▶ Your instructions
Beginning with the first line, return the material verbatim and without pictures.

# # #

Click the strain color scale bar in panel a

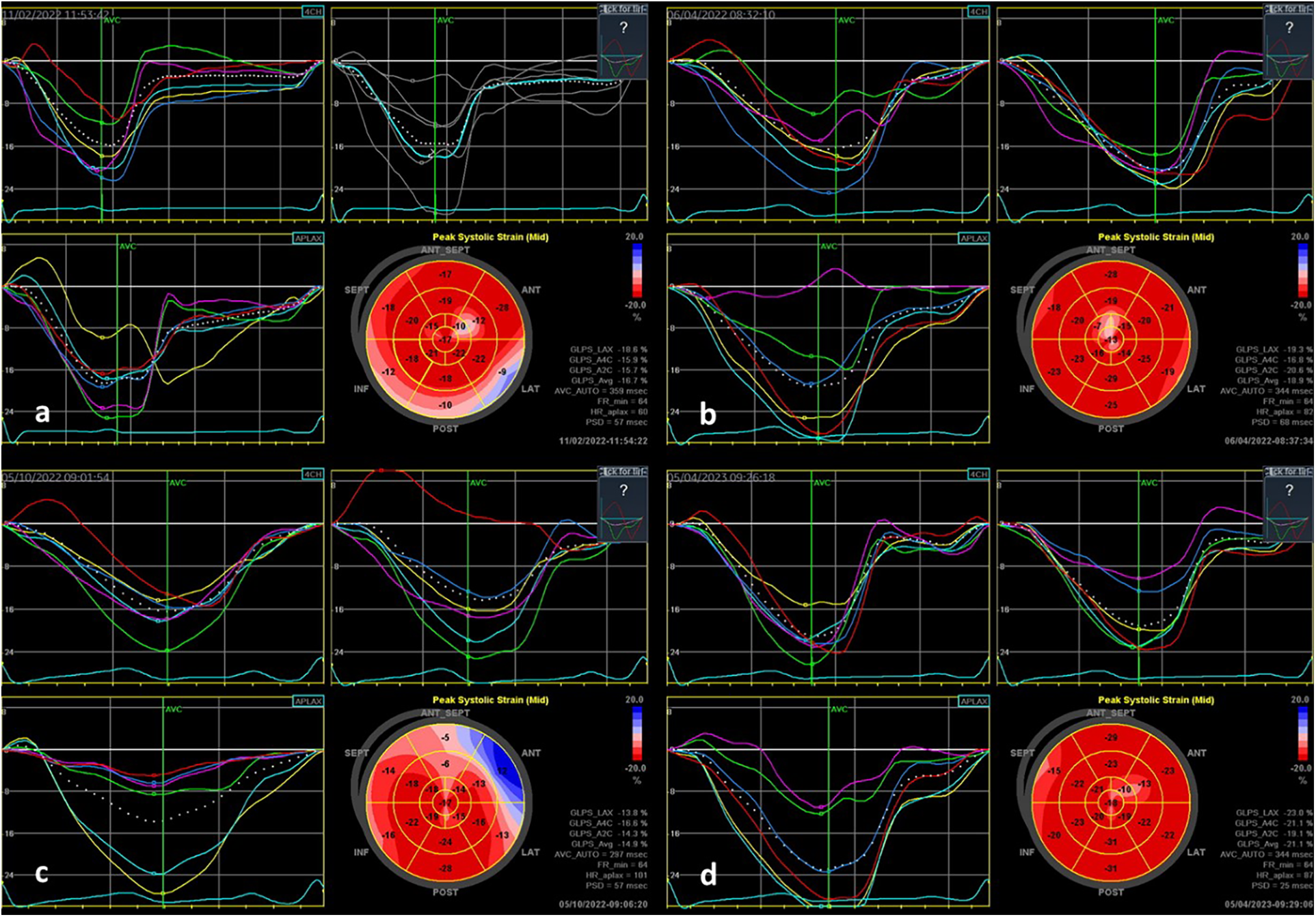pos(637,270)
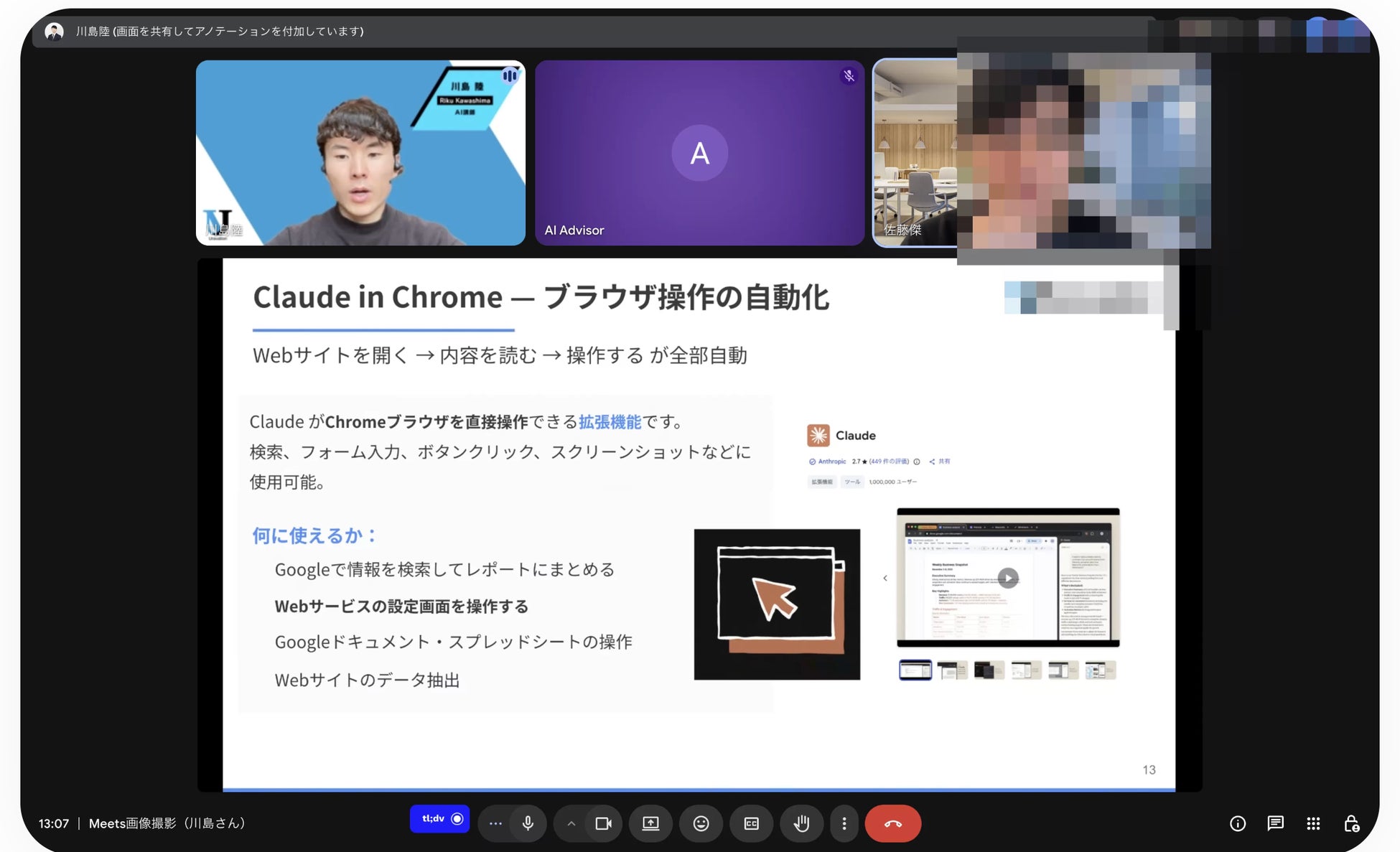End the call with red hang-up button

[892, 823]
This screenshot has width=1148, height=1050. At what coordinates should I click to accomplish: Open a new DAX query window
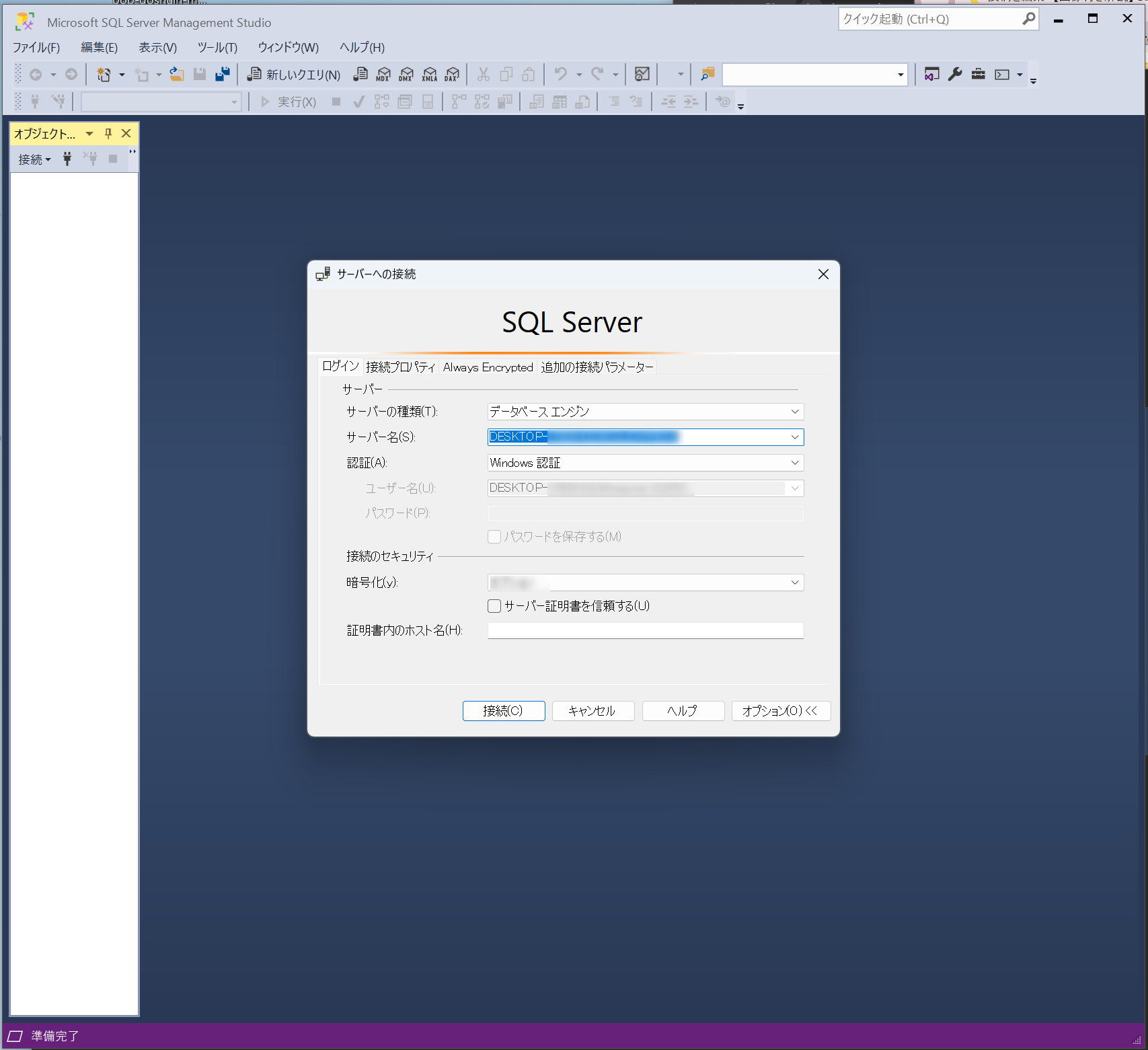(x=452, y=74)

# # #

▶ Reply
Click the strain color scale bar in panel a

pos(637,270)
End the call with red hang-up button

[892, 823]
This screenshot has width=1148, height=1050. At what coordinates should I click to accomplish: Open a new DAX query window
(x=452, y=74)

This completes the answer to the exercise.